Conversion of tin(IV) verdoheme complex to tin(IV) biliverdin complex in the presence of hydroxide ion as a nucleophile and various axial ligands has been investigated using the B3LYP method. Our calculations show that in the six coordinate tin(IV) verdoheme complex with imidazole and hydroxyl axial ligands, conversion of tin(IV) verdoheme to open chain macrocycle is favorable thermodynamically but not kinetically. It has been determined that ring opening is prevented through a ligand-centered mechanism. Whereas, in other six coordinate complexes, formation of open chain macrocycles is favorable from both thermodynamics and kinetics point of views.
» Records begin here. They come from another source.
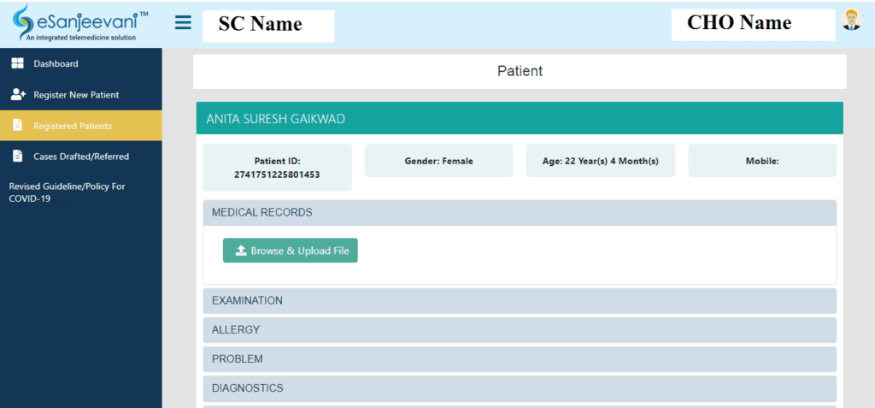Viewport: 875px width, 408px height.
Task: Click the Cases Drafted/Referred document icon
Action: pyautogui.click(x=17, y=157)
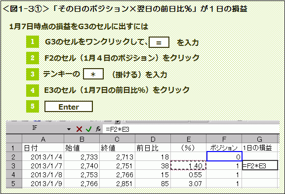Cancel formula entry with red X icon
The image size is (285, 194).
pos(79,129)
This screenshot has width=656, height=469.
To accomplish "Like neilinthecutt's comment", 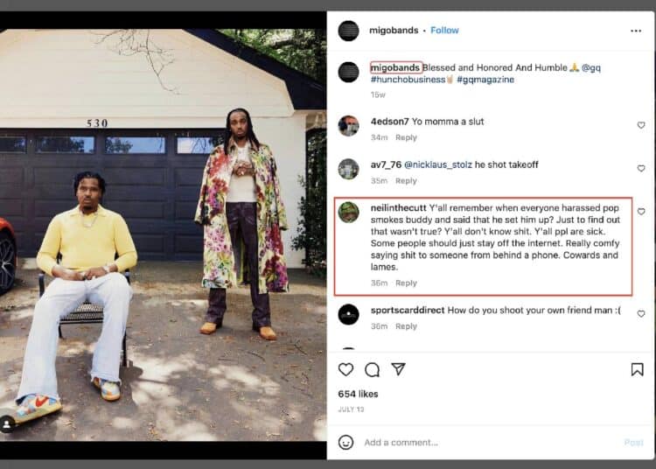I will pyautogui.click(x=640, y=212).
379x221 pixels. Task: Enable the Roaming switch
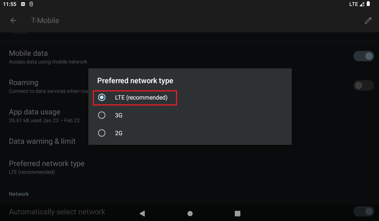point(363,86)
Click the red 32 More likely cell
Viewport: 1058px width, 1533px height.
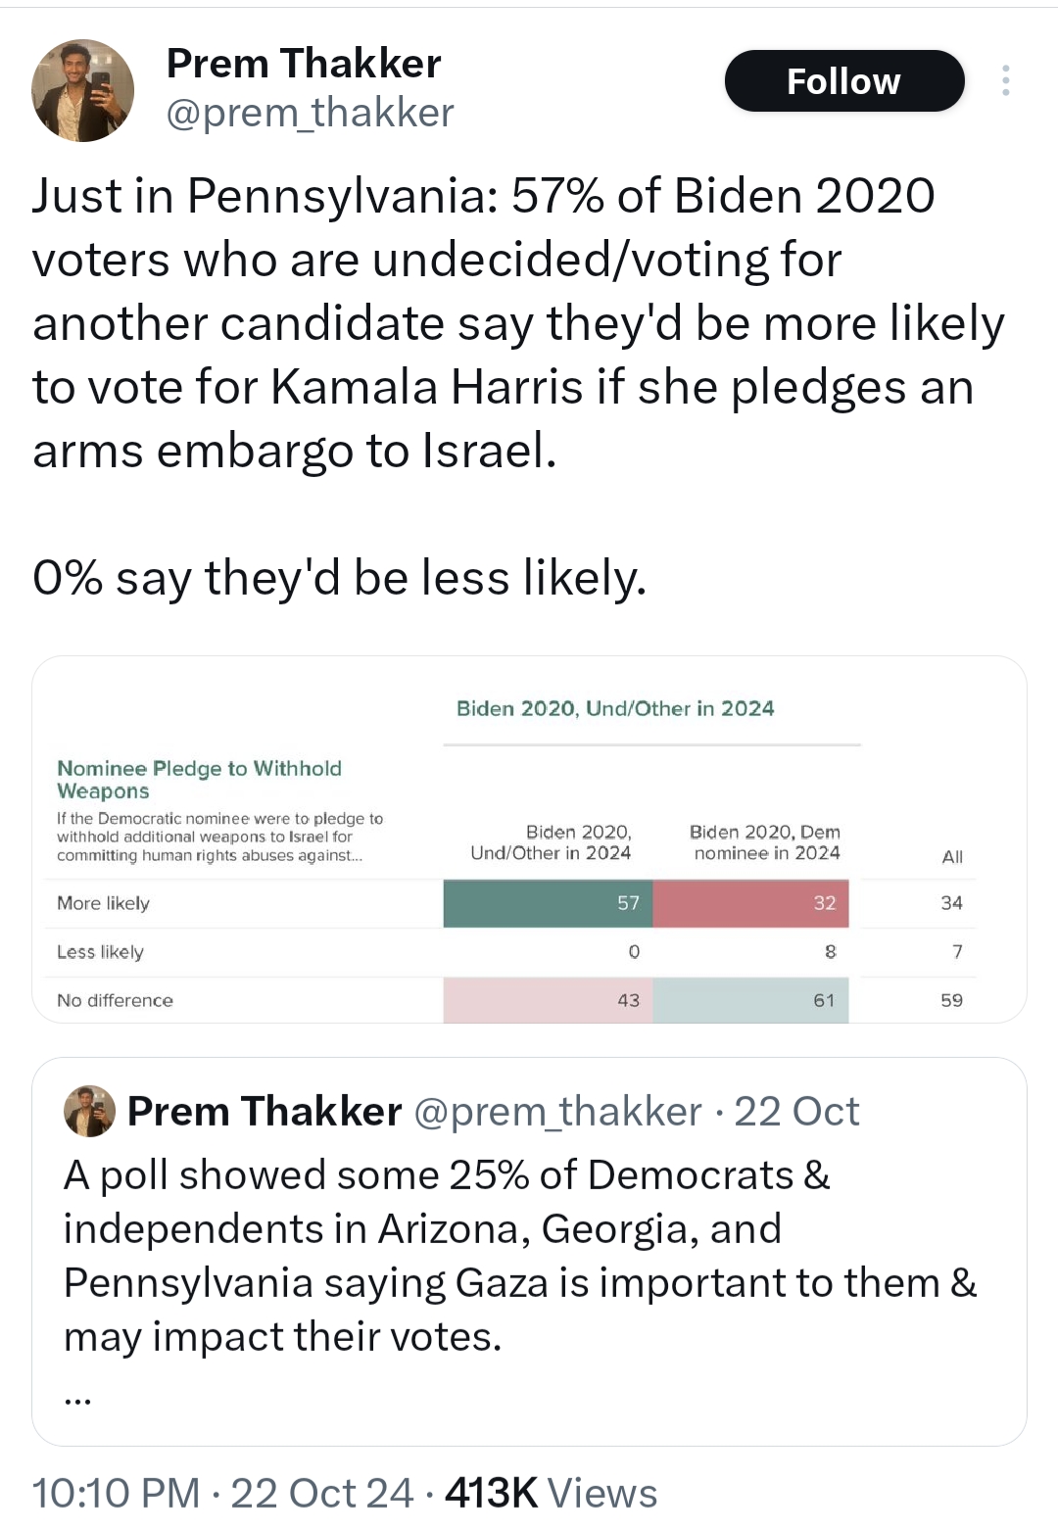[x=750, y=903]
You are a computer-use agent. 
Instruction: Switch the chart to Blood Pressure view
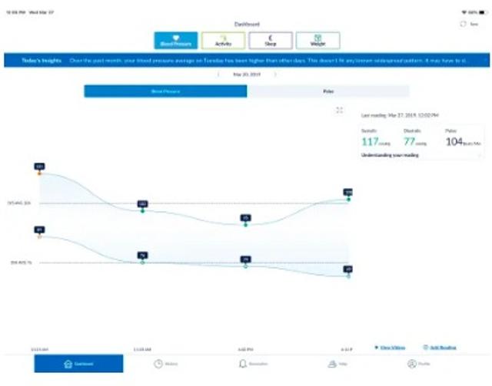pos(165,91)
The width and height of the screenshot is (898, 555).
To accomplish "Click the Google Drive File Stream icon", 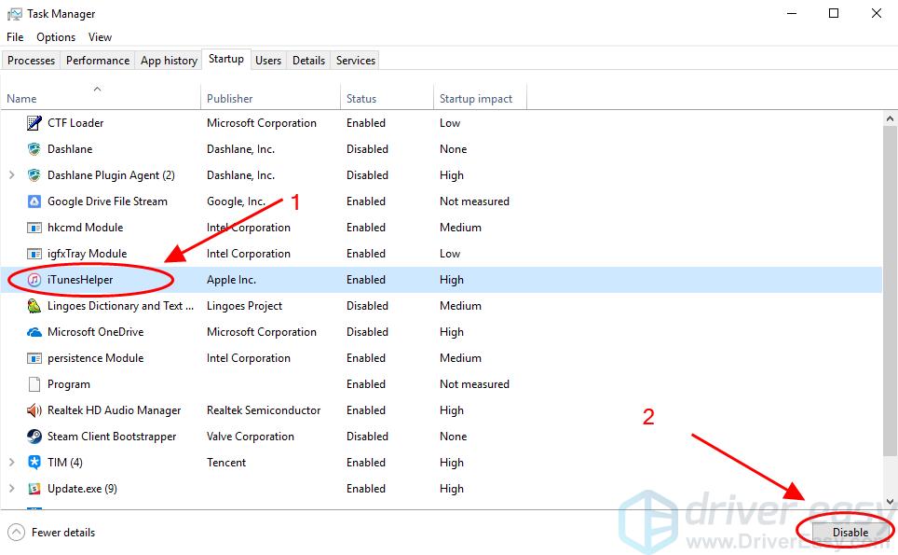I will pyautogui.click(x=34, y=201).
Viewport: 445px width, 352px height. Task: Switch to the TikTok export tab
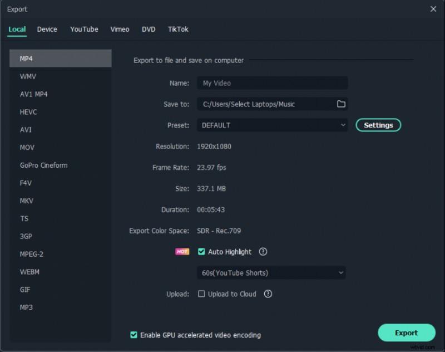click(177, 30)
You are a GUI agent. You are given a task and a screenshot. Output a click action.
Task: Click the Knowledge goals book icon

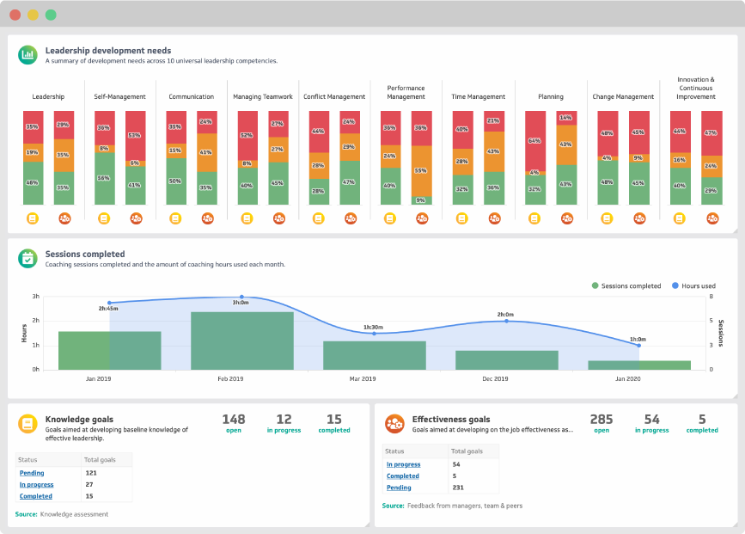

On the contrary, in the five and four coordinate verdoheme complexes of tin(IV) binding of hydroxide to tin terminates the reaction at verdoheme stage and the ring opening is blocked. In fact, in the two latter coordination states, metal-centered inhibition is the proposed mechanism for blocking the ring opening. NBO analysis has shown that in the six coordinate verdoheme complexes internal hydrogen bonding has a key role in inhibition or facilitation of ring opening. These key findings have been confirmed with the results obtained from MO analysis. The presented results could be a hint for the possible implications or coordination for the competitive inhibition of degradation of verdoheme to biliverdin by hydrolysis reaction.